Categories: PenguinPoop

Hey Penguins, Where’s the “D”?

Our Pittsburgh Penguins dropped the back end of their second of 19 back-to-back series this season by a score of 5 – 4 to the Tampa Bay Lightning, last night. A comment made by Steve Mears and his partner in crime, in the announcers booth, during the Penguins second loss of the season, struck me as odd. The boys in Black-n-Gold squeezed off 40 shots en route to their 4 goals, Tampa Bay managed 36 shots to net their 5 goals, yet the announcers of the televised tilt had high praise for both goalies. Despite the high number of goals put up on the board and the below average save percentages turned in for the goalies nights’ work they were being lauded.

How can that be? How could the goalies have played such good games to draw praise while fishing so many pucks out of the backs of their nets on so relatively few shots, particularly Penguins goalie Antti Niemi, who gave up 5 goals on only 36 shots?

The answer is simple, the Penguin team D had to be absolutely, disgustingly, absent from the game. No, the game didn’t end-up the same as last Thursday’s 10 – 1 drubbing at the hands of the Chicago Blackhawks. At least this week the score was a lot closer. However, the pathetic excuse for team defense was the same. I can’t say that I was able to watch the whole game as closely as I would have liked but it seemed every time I looked up a Bolt player stood in front of Niemi all by themselves, blocking the besiege goalie’s view. And in what may have summed up the Penguins lack of “D”, on the Bolts final goal of the evening, at the end of a Penguins power play, Kris Letang skated the puck near the penalty box just as Slater Koekeok finished up his time for interfering with Patric Hornqvist, a penalty call, with which the local fans of the Bolts disagreed. Koekeok shrugged Letang off of his skates, sending him sprawling to the ice, leaving Letang’s partner, Olli Maatta, hung out to dry on a 3 on 1. Maatta did a great job of trying to slow down the play to allow some Penguins to get back to help. He forced the Bolts to have to play keep away just above the Penguins goal-crease, all the while desperately trying to break up the play. Unfortunately, the cavalry never came to rescue the beleaguered Defenseman and his Goalie. After the Bolts took the time to pass the puck around to each other, so that all 3 would touch the puck, the Bolt who started the play, Koekoek, tucked the biscuit under Niemi’s pads on the backhand and into the net.

Where was the rest of the team?

This is a very disturbing trend and it needs to be stopped now, or the Penguins could find themselves on the outside looking in come March and April, trying to make up ground lost in October and November, with the fewest games to be played by any team in that crucial stretch run.

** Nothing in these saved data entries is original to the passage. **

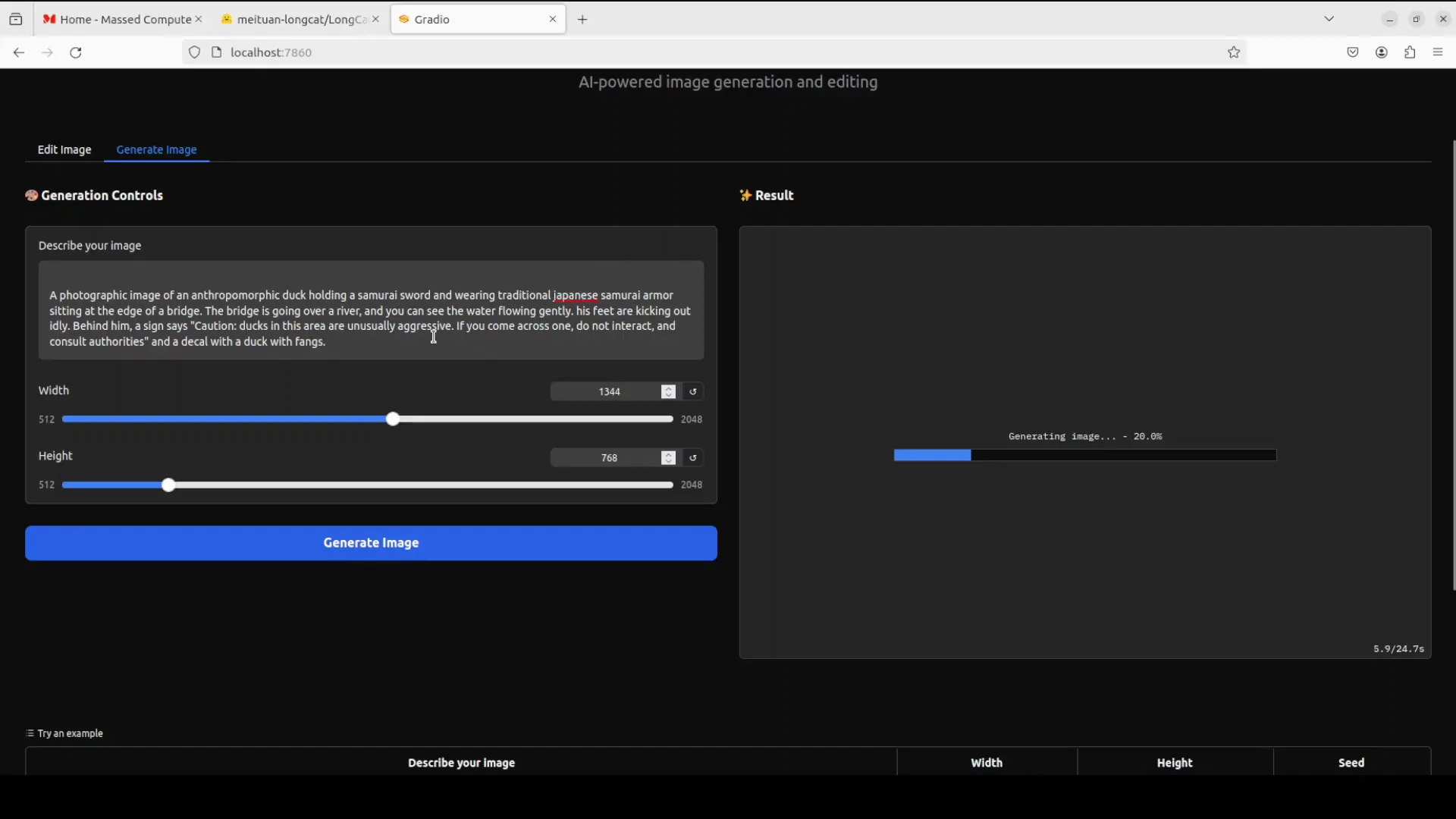Open the Firefox extensions puzzle icon
The width and height of the screenshot is (1456, 819).
(x=1410, y=52)
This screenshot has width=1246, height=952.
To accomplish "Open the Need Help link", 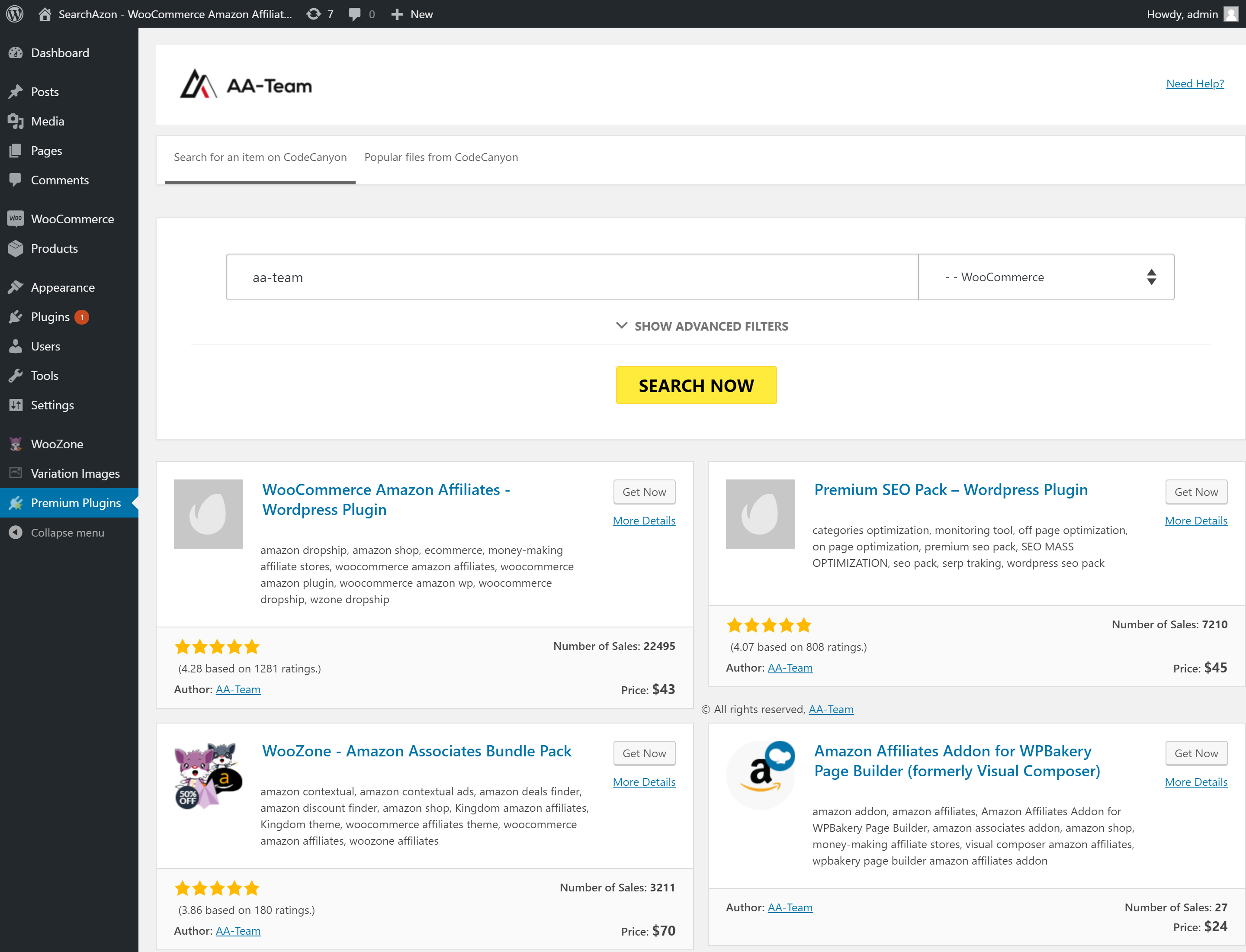I will [1195, 83].
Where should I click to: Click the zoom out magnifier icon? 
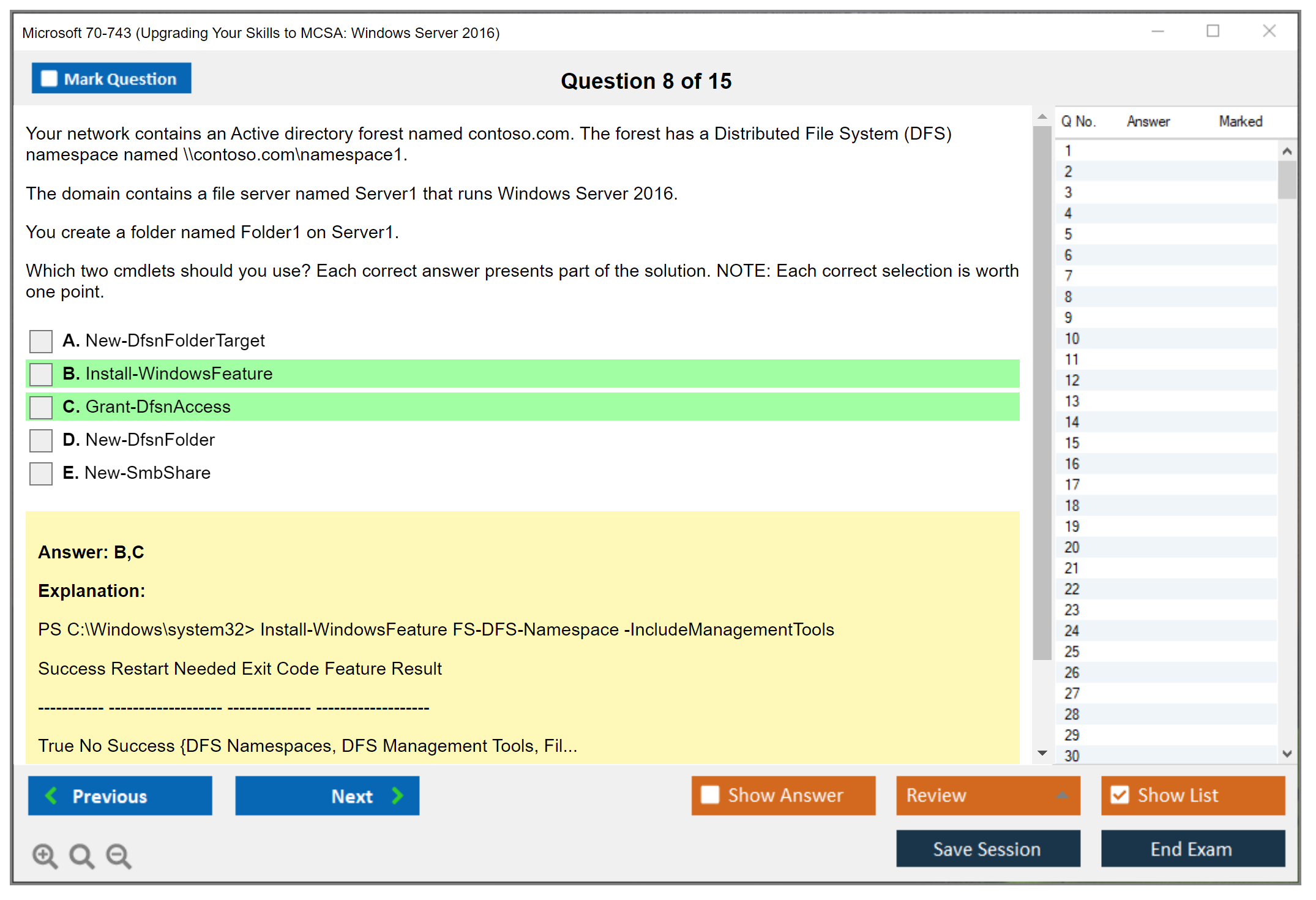pos(119,855)
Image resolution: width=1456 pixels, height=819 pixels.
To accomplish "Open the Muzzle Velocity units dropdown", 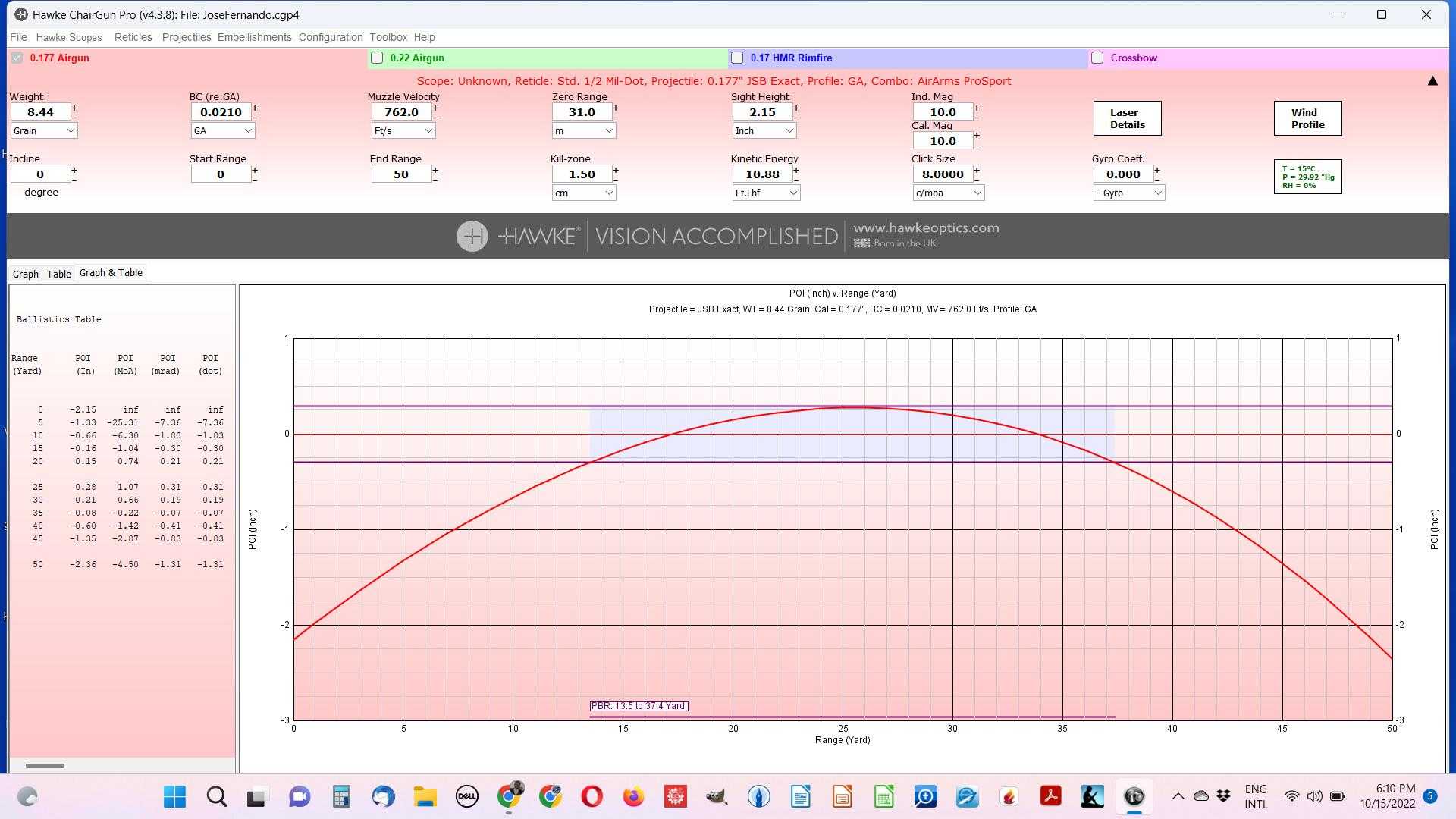I will (x=403, y=131).
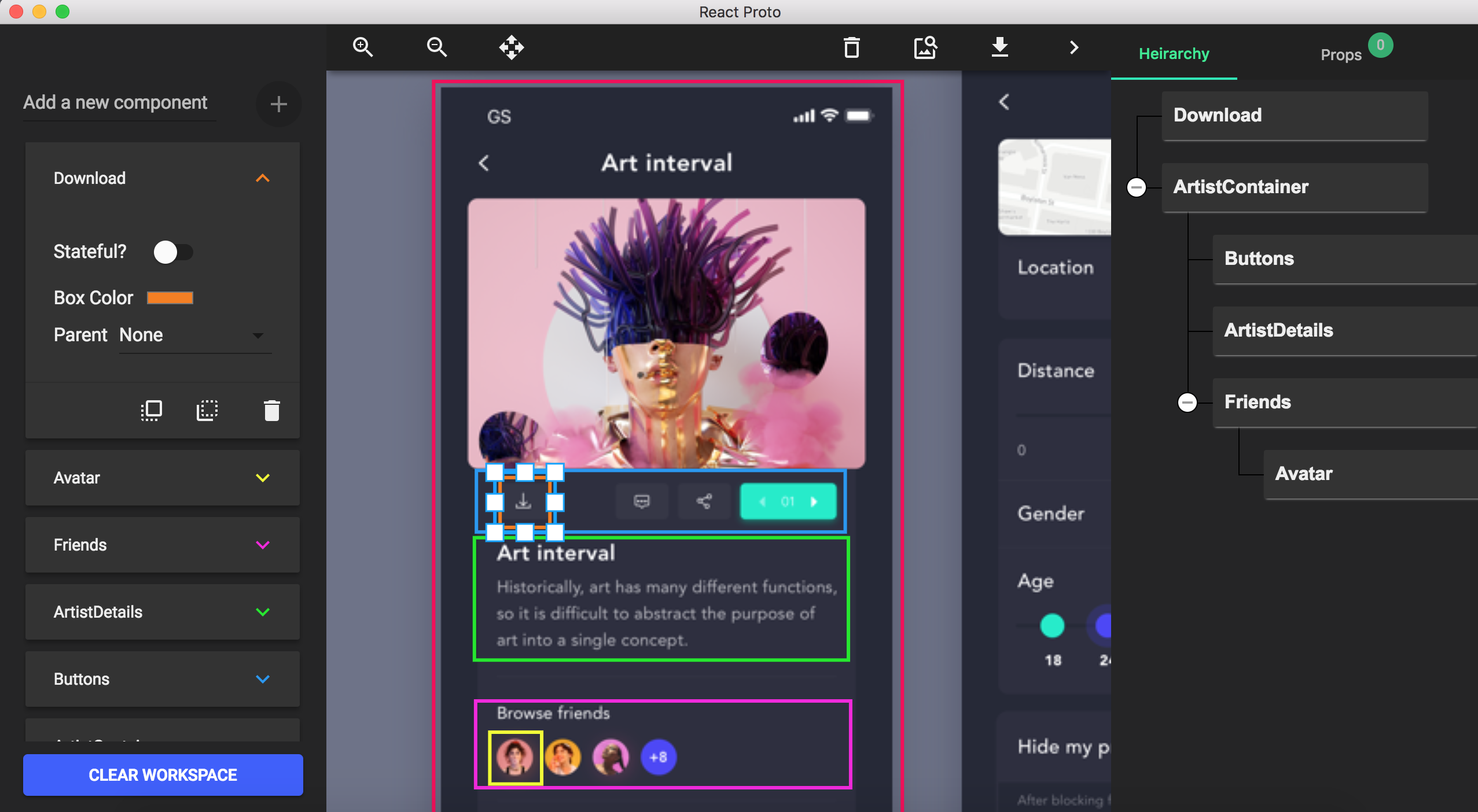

If the Penguins were playing this inconsistent while letting kids like; Daniel Sprong, Zach Aston-Reese, Adam Johnson, and Lukas Bengtsson, or even not quite as young but rather in experienced Jarred Tinordi or newly acquired Andrey Pedan, cut their teeth, I could understand. However, the Penguins are the 11th oldest team in the league, with an average age of 27.486. (Detroit is the oldest at 28.515 and Columbus is the youngest at 24.907). There is no excuse for the pathetic defensive performance. It would seem to me that it is time to change the players or change the players before the shot at 3-peating is lost completely.

Forget about a third line Center, for now. Find some D-men who can play D and clear their crease of opponents, or at least keep the puck out of their own zone. And assemble a 4th line that can actually play 10 minutes a game so that stars like Sidney Crosby and Evgeni Malkin have something left in their tank for the back end of the next 17 back-to-back games.